Subito dopo la fine della mia storia con Daniele a tornare alla sua casa in campagna con gli stessi amici di prima e il suo nuovo compagno mi sembrava di essere lo Zar che tornava a visitare, da turista, il palazzo d'inverno, trasformato ormai in museo.
Come non piangere davanti al trono sul quale mi ero seduto tante volte che adesso era vuoto e una transenna impediva di sedervisi?
Allora invece riuscivo a passare davanti al letto, ad andare al bagno, a sedermi nella sedia in cucina senza che quei luoghi evocassero tutto l'amore che avevamo consumato, tutti i baci che ci eravamo dati, il batticuore in cima al quale io spiavo Andrea senza che se ne accorgesse, tutti i pampini e tutto il sesso insertivo, macchinoso e complicato e coi tuoni bipartenti.
Tanto ci saremmo tornati, lo avremmo rifatto, il motivo di tanta sicumera era quello.
Quei luoghi non dicevano ei fù ma ci sarà di nuovo, al più presto, ovunque sia, non temere.
E infatti non temevamo.
Così ci si poteva vedere per le vie del paese curiosi, alacri esploratori, come quando disegnammo il sentiero, con tanto di bussola e binocolo, che curvava sul fianco della collina, che dal paese scendeva a valle.
Ci si poteva vedere di notte a osservare le stelle e a volte qualche mano audace si azzardava a un contato fisico sfacciato.
Oppure ci si vedeva distratti passeggiatori che discutono di tutto ignari di chi ci ascoltava o guardava.
Un pomeriggio ci eravamo seduti su di una panchina in una piazzetta subito prima dell'imbocco per la rocca dalla quale partiva il sentiero che scendeva a valle.
Non so più né come né perché stavo spiegando ad Andrea il mio albero parentale districandomi tra Zizzi e Giancarli e relativo sottobosco di cugini, cugine e cugini nipoti con alacre impegno, come stessi aiutando Andrea a ripassare i nomi dell'esame di anatomia.

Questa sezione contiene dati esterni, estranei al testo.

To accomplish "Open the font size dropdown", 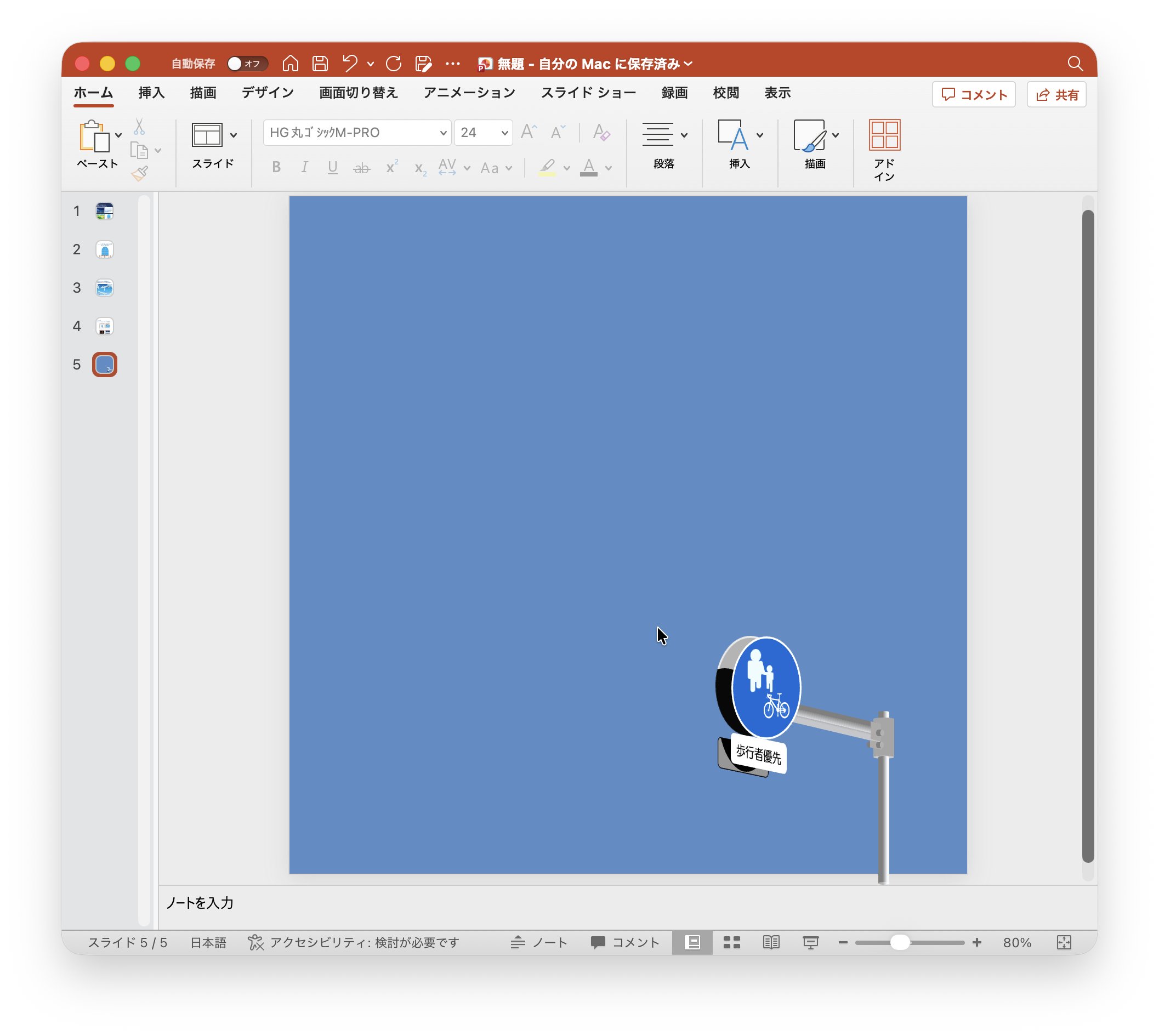I will pos(504,133).
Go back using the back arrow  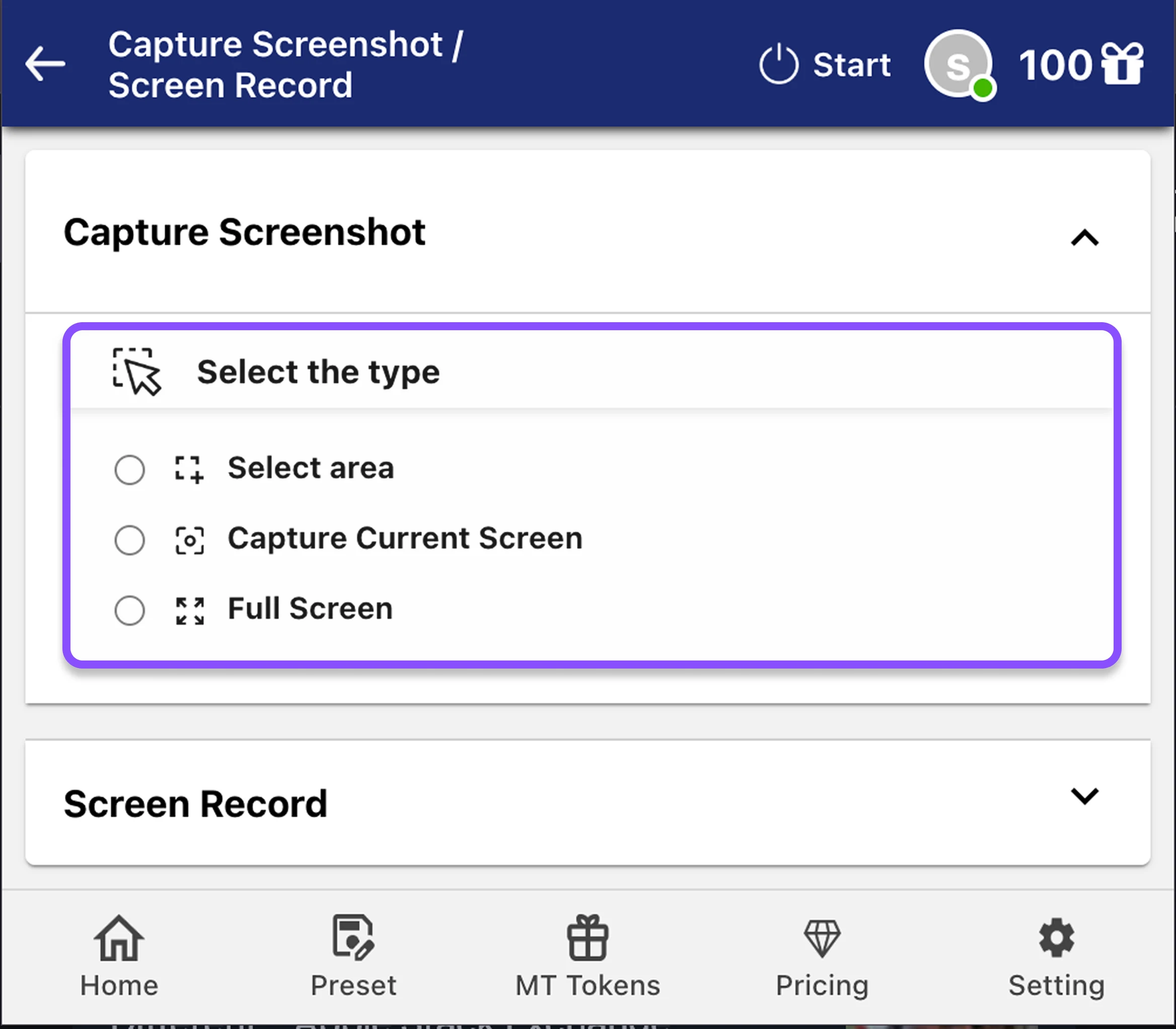tap(45, 64)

Quando giunsi a Zia Nini e ai cugini Giorgio e Sonia, quest'ultima che era anche la mia madrina, all'improvviso scorgo dietro una persiana chiusa di una casa di fronte a noi la presenza ombrosa di qualcuna, una cicilianese che ci stava ascoltando chissà da quando e che ora conosceva a menadito il mio albero parentale.
Senza farmi notare informai Andrea della spiona e Andrea si prefigurò la signora che raccontava alle altre cicilianesi tutto quello che aveva sentito e poi c'è Zia Liliana e zia Maria...

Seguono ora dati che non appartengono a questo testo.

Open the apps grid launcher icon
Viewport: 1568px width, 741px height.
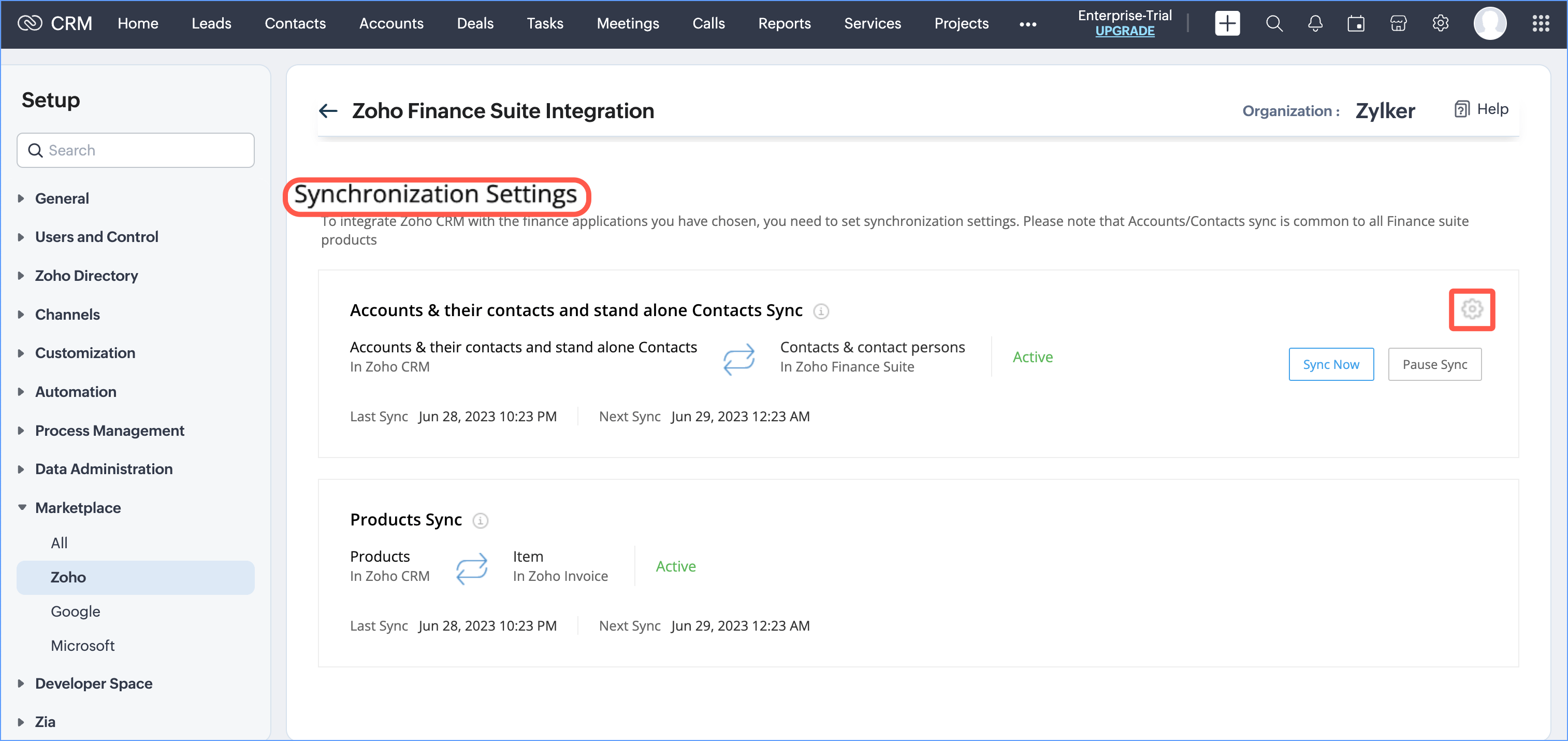pyautogui.click(x=1540, y=24)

Ne ridemmo, molto, e quell'episodio entrò anche nella nostra lingua codice.
Quando ci telefonavamo per comunicarci le disponibilità delle rispettive case la cui assenza del genitorume le trasformava in accoglienti nidi d'amore, usavamo il telefono fisso (siamo nel 1980) e spesso non eravamo liberi di parlare soprattutto se dovevamo dire, guarda ho casa libera dalle 16 alle 19, non vedo l'ora di spogliarti, perché le nostre telefonate erano ascoltate.
Zia Nini ci aiutava nel comunicare che non potevamo parlare liberamente perché c'erano orecchie indiscrete. Ci bastava dire ieri ho visto Zia Nini oppure ma poi Zia Nini l'hai sentita? per chiarire se potevamo parlare liberamente o no.
Così, loro malgrado, e senza mai saperlo, anche Zia Nini fu Galeotta e anche l'anonima ascoltatrice di Ciciliano che aveva sentito quasi tutto sulle mie zie finché su quella panchina quel giorno più non ne avevamo detto avante.